Good evening, everyone: distinguished guests, colleagues, and most importantly, our patient community.
We often talk about healthcare in terms of hospitals, medications, and clinical appointments. But when you are living with a rare and complex condition like pulmonary hypertension, or navigating the life-altering journey of a lung transplant, healthcare does not end when you walk out of the clinic doors. It continues every single day, at home and in everyday life.
Today, I want to talk about a powerful and accessible tool that can help bridge the gap between the hospital and the home: dedicated patient support groups on platforms such as Viber and WhatsApp.
These are not just ordinary chat groups. They are spaces led by advocates and patients who have walked this path before. The expertise held by experienced patients – people who have managed the ups and downs of pulmonary hypertension for years, or who have successfully navigated the profound journey of a lung transplant – is an invaluable resource.
When an experienced patient leads a group, they bring a deep and authentic understanding that no textbook can replace. They can turn a simple messaging app into a highly organised, deeply empathetic support tool for the whole community.
For someone who is newly diagnosed, or for someone experiencing a worrying new symptom, isolation can be one of the biggest enemies. It is vital for patients to have a safe space where they can communicate from the first moment they feel something is wrong.
A group like this can serve as a compassionate compass. It can guide patients through moments of uncertainty, help them understand what they may be experiencing, and calmly point them towards the next important steps. That may mean scheduling a routine check-up, knowing which questions to ask their specialist, or recognising when urgent medical care may be needed.
There is another difficult reality we need to talk about: the heavy burden of medication. The drugs that save the lives of people with pulmonary hypertension, and the immunosuppressants that help keep transplanted lungs functioning, can come with a long and difficult list of side effects. This is an area where a well-run patient group can offer practical support.
In real time, one patient can speak directly to another. The group can share practical day-to-day tips that are not always found on a prescription label, while still reminding people to follow their treatment plan and speak with their healthcare team about any medical concerns.
When a patient is struggling with severe nausea, extreme fatigue, or the emotional toll of treatment, they do not always have to wait days simply to hear from someone who understands. Another patient can say, for example, ‘I experienced something similar. I discussed it with my care team, and this is what helped me cope,’ or, ‘Here is how I adjusted my daily routine to manage the fatigue.’

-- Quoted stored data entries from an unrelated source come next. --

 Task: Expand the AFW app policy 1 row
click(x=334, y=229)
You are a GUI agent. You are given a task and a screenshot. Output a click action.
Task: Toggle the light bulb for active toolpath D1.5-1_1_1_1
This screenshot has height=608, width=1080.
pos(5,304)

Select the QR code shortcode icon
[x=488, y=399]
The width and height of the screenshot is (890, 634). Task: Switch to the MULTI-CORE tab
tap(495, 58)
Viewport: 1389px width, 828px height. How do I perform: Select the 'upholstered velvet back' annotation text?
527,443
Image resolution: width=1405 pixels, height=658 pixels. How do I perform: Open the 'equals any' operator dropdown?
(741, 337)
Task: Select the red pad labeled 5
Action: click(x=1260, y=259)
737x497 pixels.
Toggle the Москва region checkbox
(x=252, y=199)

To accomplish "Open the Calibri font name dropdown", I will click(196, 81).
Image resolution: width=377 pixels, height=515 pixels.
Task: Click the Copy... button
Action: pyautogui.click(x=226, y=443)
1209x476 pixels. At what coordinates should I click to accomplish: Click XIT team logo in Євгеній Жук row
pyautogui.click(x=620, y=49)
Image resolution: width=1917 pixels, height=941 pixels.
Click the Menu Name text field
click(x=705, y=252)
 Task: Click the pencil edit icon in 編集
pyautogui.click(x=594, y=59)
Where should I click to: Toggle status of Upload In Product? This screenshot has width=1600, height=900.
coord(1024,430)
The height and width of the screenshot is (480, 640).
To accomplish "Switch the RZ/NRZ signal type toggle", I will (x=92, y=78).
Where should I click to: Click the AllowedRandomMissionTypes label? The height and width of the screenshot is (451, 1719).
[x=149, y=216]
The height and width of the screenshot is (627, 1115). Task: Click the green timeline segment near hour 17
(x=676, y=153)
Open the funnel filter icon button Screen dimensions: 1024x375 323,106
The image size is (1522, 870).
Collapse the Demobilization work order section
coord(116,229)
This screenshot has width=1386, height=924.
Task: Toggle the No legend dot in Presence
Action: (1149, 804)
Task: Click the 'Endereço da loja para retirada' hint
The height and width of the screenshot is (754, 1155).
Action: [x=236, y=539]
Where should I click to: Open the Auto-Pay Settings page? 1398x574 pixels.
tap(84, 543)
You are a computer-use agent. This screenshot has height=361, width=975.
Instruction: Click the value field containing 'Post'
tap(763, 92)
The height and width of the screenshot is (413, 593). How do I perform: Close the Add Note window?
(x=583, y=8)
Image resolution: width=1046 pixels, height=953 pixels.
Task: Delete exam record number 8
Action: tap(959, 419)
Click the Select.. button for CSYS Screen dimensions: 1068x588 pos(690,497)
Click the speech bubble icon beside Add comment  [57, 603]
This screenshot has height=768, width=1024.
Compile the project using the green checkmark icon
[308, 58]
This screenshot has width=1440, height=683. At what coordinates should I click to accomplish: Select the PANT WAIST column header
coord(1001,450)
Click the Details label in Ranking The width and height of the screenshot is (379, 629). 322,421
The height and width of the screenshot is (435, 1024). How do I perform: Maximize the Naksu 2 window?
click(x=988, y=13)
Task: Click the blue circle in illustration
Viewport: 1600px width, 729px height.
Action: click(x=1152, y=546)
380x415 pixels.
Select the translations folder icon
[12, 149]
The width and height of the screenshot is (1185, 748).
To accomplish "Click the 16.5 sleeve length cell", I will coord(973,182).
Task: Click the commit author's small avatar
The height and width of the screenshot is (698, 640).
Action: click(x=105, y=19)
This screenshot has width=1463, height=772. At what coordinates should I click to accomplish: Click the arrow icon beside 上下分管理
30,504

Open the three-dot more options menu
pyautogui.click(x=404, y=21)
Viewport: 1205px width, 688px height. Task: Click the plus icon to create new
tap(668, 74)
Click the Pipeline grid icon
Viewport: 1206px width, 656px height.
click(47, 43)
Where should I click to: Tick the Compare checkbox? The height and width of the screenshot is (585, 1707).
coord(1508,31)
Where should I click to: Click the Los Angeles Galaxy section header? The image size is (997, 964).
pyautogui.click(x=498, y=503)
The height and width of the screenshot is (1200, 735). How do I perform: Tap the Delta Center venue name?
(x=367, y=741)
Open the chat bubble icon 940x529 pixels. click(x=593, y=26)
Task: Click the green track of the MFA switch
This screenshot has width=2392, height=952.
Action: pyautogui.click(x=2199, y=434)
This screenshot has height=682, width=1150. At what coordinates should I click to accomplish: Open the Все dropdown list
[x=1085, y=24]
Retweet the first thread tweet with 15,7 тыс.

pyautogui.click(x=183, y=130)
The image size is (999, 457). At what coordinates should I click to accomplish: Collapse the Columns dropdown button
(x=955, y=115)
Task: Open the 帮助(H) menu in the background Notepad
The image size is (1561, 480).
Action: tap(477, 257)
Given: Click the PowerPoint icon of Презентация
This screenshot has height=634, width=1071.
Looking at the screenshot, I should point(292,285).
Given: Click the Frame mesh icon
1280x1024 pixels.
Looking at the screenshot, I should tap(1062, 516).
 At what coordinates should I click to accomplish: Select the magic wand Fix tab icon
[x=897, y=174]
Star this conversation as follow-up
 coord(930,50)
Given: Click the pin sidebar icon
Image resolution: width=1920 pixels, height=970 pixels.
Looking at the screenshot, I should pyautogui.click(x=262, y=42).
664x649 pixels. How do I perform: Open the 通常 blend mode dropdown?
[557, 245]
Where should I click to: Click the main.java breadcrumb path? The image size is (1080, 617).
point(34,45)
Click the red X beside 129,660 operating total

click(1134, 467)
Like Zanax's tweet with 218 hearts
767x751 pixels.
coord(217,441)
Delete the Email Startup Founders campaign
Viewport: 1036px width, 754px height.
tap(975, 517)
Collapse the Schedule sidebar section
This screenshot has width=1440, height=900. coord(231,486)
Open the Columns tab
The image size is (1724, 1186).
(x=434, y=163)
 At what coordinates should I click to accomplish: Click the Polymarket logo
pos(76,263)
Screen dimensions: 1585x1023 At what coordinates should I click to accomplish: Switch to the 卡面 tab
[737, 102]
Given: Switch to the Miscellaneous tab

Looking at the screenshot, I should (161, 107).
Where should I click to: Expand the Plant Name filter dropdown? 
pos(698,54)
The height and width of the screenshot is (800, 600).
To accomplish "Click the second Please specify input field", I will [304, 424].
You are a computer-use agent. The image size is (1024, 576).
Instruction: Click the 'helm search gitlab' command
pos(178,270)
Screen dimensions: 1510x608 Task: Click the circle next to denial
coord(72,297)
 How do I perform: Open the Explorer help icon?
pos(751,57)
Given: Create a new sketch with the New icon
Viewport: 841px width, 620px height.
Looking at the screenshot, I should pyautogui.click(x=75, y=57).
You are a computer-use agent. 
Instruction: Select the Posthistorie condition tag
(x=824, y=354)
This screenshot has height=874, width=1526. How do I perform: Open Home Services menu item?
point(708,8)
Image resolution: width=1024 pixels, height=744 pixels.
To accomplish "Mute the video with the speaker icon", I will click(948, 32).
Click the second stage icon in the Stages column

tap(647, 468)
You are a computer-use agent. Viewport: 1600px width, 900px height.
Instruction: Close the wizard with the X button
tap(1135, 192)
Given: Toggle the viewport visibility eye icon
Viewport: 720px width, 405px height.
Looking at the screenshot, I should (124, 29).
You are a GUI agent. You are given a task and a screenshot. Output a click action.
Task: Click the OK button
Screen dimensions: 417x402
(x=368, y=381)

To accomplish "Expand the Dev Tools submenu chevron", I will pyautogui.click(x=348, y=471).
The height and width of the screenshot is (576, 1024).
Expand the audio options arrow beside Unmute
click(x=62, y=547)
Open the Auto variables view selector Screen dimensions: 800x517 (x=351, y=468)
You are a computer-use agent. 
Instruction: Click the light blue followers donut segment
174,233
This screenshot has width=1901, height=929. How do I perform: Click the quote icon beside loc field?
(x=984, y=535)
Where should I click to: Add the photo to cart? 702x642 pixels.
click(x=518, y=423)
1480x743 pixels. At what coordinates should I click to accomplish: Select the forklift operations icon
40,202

This kind of real-time peer-to-peer troubleshooting does more than offer comfort. It can help patients feel less alone and more able to stay on their prescribed treatment, rather than giving up out of frustration or fear.
We also need to be honest about the reality of living with these conditions. You cannot always reach your doctor at the exact minute you need them. Medical concerns do not always happen during office hours. When a sudden symptom appears and your specialist is unavailable, it is very easy to spiral into panic. For someone living with pulmonary hypertension or after a lung transplant, panic is not only distressing; it can also make physical symptoms feel worse.
That is where a Viber or WhatsApp community can help. It never replaces professional medical care, and emergency symptoms should always be treated as emergencies. But it does mean that while you are waiting for medical advice, or deciding what step to take next, you are not alone.
Having peers available at your fingertips to say, ‘Take a deep breath. We are here. This is what you need to do next,’ can help turn fear into structured action.
In conclusion, these digital groups are more than text messages on a screen. They are a lifeline. They are a form of patient empowerment, where shared experience becomes a shield against fear.
By building and supporting these groups, we help ensure that no person with pulmonary hypertension, and no lung transplant patient, has to face uncertainty or distress in isolation. Through connection, we find strength together.